_Data provided_.
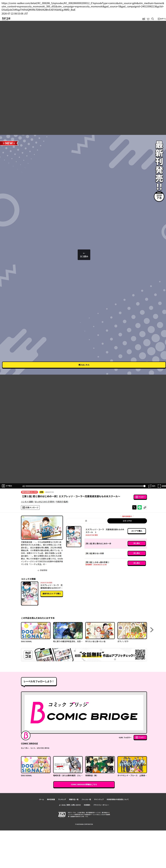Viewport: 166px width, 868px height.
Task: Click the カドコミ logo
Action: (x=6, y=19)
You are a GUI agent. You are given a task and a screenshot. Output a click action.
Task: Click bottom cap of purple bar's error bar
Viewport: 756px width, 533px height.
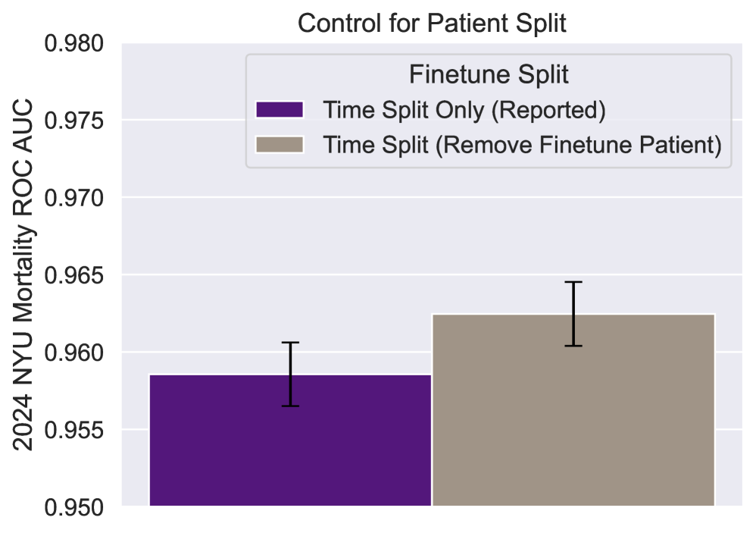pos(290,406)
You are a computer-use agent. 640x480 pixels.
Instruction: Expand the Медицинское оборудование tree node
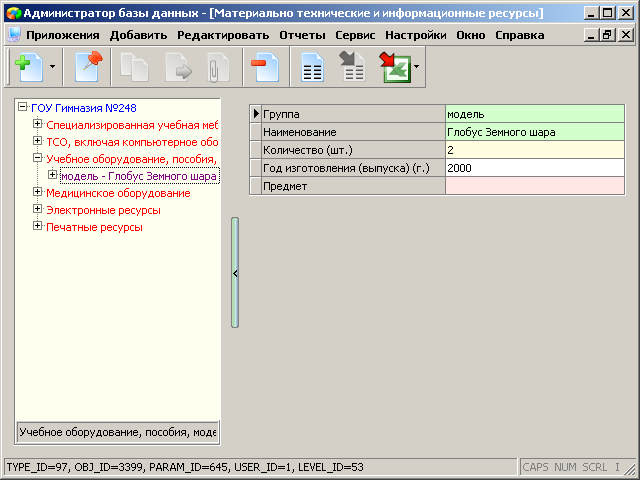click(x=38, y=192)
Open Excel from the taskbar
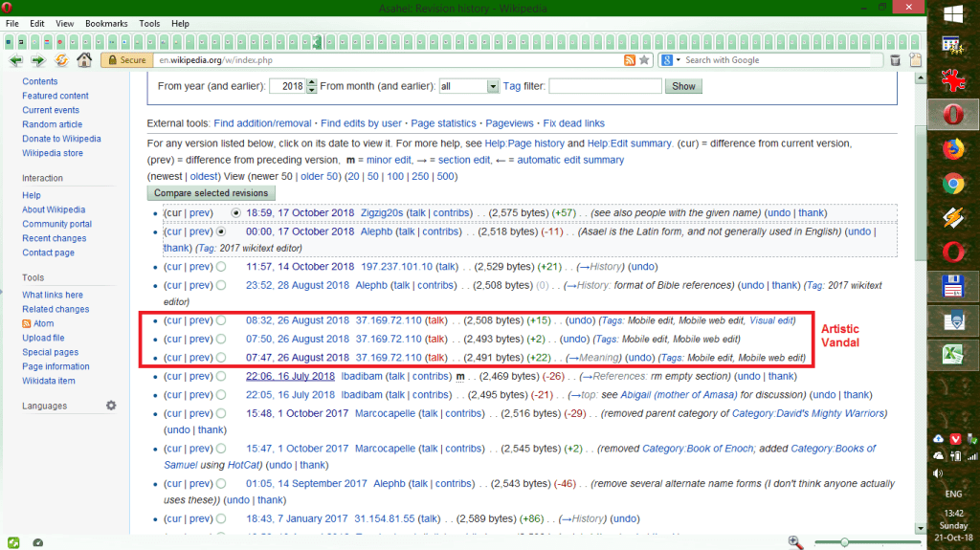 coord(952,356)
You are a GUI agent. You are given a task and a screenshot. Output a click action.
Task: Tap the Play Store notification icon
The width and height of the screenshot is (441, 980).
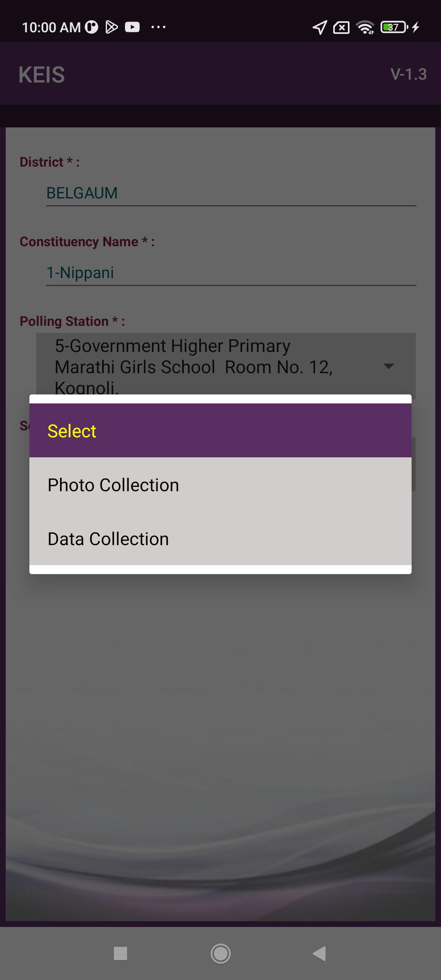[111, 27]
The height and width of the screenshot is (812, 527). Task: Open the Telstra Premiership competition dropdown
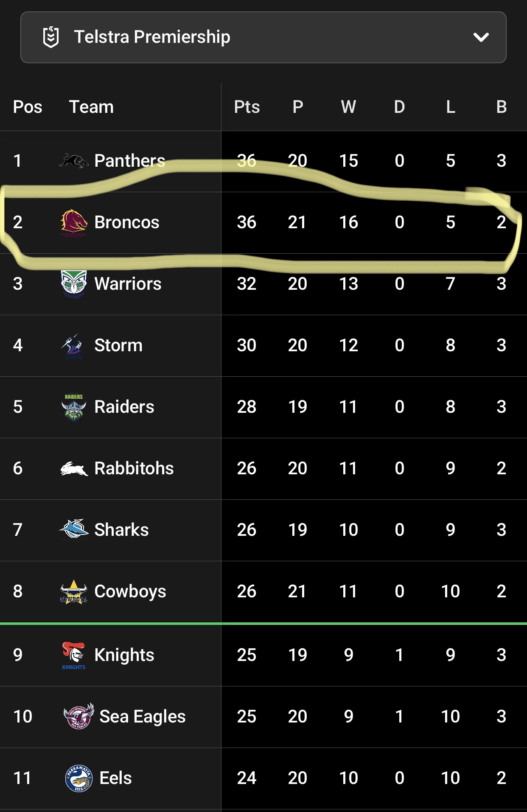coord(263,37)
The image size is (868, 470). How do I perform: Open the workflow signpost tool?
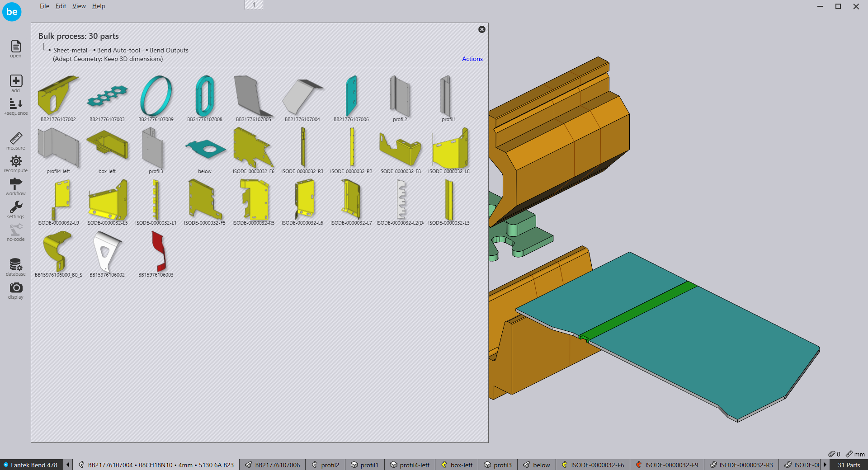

_Problem requirements_. Give back exactly the lines from the one containing "Instruction: Expand the" to the final line of the entries, both included, and no picture.

_Worked solution_.
Instruction: Expand the Медицинское оборудование tree node
click(x=38, y=192)
Open Excel from the taskbar
 coord(952,356)
You are a GUI agent. You are given a task and a screenshot. Output a click action.
Task: Tap the Play Store notification icon
The width and height of the screenshot is (441, 980).
[111, 27]
The height and width of the screenshot is (812, 527). Task: Open the Telstra Premiership competition dropdown
coord(263,37)
The image size is (868, 470). How do I perform: Open the workflow signpost tool?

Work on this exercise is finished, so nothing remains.